### TASK BRIEF:
Reproduce word for word the records from the line containing "Given: Open 1.png in the file tree" through the line containing "tap(75, 248)", including both of those lines.

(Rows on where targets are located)
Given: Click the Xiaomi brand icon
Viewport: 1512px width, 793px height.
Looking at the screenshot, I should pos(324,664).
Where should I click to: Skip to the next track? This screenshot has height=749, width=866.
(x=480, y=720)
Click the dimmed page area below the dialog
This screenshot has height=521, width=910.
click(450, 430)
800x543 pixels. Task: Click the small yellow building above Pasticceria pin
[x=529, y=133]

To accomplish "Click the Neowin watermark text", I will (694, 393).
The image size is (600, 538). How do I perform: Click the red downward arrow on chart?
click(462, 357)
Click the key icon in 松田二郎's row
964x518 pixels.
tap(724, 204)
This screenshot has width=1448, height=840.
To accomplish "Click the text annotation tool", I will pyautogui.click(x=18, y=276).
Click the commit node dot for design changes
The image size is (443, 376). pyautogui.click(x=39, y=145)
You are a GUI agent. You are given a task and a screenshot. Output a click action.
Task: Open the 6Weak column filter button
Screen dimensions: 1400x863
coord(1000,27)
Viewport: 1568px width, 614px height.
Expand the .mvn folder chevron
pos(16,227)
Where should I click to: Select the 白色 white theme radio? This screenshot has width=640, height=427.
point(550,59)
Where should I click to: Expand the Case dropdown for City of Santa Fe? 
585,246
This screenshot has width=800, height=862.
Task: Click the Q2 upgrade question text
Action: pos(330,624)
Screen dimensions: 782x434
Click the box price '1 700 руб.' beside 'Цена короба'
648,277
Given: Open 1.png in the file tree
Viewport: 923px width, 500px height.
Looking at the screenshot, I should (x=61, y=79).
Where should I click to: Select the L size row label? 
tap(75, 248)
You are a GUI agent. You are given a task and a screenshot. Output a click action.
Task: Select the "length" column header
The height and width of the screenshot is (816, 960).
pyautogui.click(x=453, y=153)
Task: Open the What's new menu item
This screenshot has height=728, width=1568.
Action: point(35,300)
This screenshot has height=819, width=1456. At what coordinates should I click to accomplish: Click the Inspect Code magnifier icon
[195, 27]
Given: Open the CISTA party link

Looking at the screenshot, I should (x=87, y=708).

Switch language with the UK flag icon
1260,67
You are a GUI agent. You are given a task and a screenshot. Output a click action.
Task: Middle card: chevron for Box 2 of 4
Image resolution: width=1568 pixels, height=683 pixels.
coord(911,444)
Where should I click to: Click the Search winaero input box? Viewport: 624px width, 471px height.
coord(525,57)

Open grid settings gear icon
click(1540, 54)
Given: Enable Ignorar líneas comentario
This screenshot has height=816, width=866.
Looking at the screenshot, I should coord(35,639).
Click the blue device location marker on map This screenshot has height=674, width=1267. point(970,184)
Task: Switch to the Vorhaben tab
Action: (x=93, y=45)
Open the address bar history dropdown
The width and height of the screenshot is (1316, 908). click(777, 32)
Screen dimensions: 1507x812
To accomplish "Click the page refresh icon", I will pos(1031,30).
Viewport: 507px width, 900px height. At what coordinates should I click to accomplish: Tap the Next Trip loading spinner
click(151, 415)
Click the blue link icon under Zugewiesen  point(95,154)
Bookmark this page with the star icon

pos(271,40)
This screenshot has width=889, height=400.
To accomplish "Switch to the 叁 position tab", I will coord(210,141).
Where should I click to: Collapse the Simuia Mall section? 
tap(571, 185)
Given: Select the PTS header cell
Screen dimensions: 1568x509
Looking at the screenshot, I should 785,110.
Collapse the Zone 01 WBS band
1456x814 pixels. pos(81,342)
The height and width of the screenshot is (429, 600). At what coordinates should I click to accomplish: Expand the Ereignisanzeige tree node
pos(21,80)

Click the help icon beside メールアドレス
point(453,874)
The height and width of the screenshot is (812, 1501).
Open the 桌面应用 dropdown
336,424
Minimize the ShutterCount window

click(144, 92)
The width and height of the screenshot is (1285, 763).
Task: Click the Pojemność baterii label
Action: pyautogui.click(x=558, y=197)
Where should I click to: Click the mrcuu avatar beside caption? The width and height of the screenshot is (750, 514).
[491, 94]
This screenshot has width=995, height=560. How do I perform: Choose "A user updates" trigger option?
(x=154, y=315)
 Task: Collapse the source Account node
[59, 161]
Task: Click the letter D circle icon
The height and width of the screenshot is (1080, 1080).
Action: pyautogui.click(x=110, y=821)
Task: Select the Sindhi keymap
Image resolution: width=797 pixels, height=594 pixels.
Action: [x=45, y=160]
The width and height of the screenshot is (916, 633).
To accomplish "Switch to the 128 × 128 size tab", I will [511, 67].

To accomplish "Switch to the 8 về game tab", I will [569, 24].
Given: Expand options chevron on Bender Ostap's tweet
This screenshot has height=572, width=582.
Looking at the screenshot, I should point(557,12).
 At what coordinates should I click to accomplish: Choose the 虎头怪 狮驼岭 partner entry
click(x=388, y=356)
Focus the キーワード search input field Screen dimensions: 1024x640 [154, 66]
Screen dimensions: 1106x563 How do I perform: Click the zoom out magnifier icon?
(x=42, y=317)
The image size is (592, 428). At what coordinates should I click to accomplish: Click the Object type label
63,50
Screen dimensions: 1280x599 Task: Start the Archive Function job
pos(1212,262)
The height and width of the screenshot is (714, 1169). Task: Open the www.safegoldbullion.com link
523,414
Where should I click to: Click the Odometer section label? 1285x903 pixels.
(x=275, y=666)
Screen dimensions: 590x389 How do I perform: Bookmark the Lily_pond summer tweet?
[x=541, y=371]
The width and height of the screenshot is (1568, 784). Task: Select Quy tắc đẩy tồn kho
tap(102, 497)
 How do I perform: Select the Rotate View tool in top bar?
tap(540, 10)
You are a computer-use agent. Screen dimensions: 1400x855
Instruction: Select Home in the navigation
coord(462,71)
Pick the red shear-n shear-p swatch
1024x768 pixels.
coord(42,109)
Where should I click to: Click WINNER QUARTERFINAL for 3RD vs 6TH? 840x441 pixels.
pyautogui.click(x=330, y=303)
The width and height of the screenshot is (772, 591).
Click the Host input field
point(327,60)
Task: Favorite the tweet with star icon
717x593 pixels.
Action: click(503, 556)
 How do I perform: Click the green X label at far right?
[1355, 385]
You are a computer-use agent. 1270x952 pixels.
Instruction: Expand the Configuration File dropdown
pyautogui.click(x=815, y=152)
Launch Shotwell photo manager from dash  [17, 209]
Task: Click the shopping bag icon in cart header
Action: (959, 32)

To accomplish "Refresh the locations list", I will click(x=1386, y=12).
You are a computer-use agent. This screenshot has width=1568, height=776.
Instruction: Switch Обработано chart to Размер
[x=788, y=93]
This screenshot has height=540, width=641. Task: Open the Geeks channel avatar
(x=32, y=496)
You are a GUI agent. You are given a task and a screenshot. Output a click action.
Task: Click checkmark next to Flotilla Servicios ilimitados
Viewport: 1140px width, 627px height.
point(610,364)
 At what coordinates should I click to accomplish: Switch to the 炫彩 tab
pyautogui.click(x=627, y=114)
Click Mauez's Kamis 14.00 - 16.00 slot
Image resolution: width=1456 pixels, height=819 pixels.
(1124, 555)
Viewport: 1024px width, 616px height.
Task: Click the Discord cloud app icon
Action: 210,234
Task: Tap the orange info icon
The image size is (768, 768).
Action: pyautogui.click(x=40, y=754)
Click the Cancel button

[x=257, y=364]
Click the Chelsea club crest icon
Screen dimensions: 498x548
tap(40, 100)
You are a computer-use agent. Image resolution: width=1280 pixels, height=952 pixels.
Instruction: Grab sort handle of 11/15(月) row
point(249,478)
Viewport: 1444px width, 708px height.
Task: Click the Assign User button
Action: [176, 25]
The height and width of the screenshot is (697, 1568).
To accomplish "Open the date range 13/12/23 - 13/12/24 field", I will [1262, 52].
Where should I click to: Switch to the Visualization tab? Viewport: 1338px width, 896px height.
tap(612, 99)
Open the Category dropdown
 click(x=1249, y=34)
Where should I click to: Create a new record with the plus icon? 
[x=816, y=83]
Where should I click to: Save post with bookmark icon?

### EXERCISE RESULT:
Given: Open 1.png in the file tree
Viewport: 923px width, 500px height.
Looking at the screenshot, I should (x=61, y=79).
Where should I click to: Select the L size row label? 
tap(75, 248)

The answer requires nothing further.